Description
Reflects the rise of literature in modern-day Israel and the problematic reception of literature in America and within the American Jewish community.
Israeli literature provides a unique lens for viewing th~ inner dynamics of this small but critically important society. In addition, its leading writers such as S. Y. Agnon, Yehuda Amichai, Amos Oz, and A. B. Yehoshua, among others, are recognized internationally as major world literary figures. Despite this international recognition, the rich literary
tradition of Israeli literature has failed to reverberate and find significant readership or a following in America even among the American Jewish community.

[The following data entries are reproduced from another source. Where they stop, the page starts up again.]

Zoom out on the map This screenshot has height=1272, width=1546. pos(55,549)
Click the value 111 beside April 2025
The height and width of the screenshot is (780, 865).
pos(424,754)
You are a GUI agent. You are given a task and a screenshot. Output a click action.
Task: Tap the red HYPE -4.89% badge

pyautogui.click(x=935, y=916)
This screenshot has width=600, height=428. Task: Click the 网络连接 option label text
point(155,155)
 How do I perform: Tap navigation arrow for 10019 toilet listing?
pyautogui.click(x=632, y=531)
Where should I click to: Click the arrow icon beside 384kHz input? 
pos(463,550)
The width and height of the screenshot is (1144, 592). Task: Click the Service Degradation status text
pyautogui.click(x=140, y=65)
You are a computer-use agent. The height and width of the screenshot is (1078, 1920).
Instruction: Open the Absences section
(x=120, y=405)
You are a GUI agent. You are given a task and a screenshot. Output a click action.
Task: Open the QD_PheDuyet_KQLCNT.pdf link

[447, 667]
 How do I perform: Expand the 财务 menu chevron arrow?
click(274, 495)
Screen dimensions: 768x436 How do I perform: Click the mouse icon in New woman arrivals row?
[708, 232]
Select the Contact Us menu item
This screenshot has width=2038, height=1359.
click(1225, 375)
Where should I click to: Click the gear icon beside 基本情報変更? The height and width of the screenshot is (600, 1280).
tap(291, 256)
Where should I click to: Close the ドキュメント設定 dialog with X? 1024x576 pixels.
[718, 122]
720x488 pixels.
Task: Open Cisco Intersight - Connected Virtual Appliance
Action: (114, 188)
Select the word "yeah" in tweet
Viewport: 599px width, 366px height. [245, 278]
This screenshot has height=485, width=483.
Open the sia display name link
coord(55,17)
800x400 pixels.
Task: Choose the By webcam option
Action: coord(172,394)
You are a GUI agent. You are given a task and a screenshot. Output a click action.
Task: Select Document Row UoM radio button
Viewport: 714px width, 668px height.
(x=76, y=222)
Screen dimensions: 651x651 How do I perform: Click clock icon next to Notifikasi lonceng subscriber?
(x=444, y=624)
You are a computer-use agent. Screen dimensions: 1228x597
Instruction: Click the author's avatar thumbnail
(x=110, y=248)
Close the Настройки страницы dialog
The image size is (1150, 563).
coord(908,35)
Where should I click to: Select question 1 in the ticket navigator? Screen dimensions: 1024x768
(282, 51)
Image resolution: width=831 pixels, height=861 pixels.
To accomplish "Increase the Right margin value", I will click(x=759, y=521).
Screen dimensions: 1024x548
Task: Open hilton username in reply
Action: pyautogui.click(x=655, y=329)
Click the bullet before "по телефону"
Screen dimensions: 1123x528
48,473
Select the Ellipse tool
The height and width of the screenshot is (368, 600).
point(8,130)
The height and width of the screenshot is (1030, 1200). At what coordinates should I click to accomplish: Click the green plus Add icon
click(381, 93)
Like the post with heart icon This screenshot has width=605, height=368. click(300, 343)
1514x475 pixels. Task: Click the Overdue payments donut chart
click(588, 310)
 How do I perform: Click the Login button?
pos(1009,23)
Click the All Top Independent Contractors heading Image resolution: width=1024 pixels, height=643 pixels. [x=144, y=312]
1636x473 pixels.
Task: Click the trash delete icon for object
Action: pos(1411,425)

Alan L. Mintz traces the reception of Israeli literature in America from the 1970s to the present. He analyzes the influences that have shaped modern Israeli literature and reflects on the cultural differences that have impeded American and American Jewish appreciation of Israeli authors. Mintz then turns his attention to specific writers, examining their reception or lack thereof in America and places them within the emerging unfolding critical dialogue between the Israeli and American literary culture.
About the Author
Alan Mintz is professor of Hebrew literature at the Jewish Theological Seminary of America. He has served as the coeditor of Prooftexts: A Journal of Jewish Literary History and is the author of Hurban: Responses to Catastrophe in Hebrew Literature, also published by Syracuse University Press.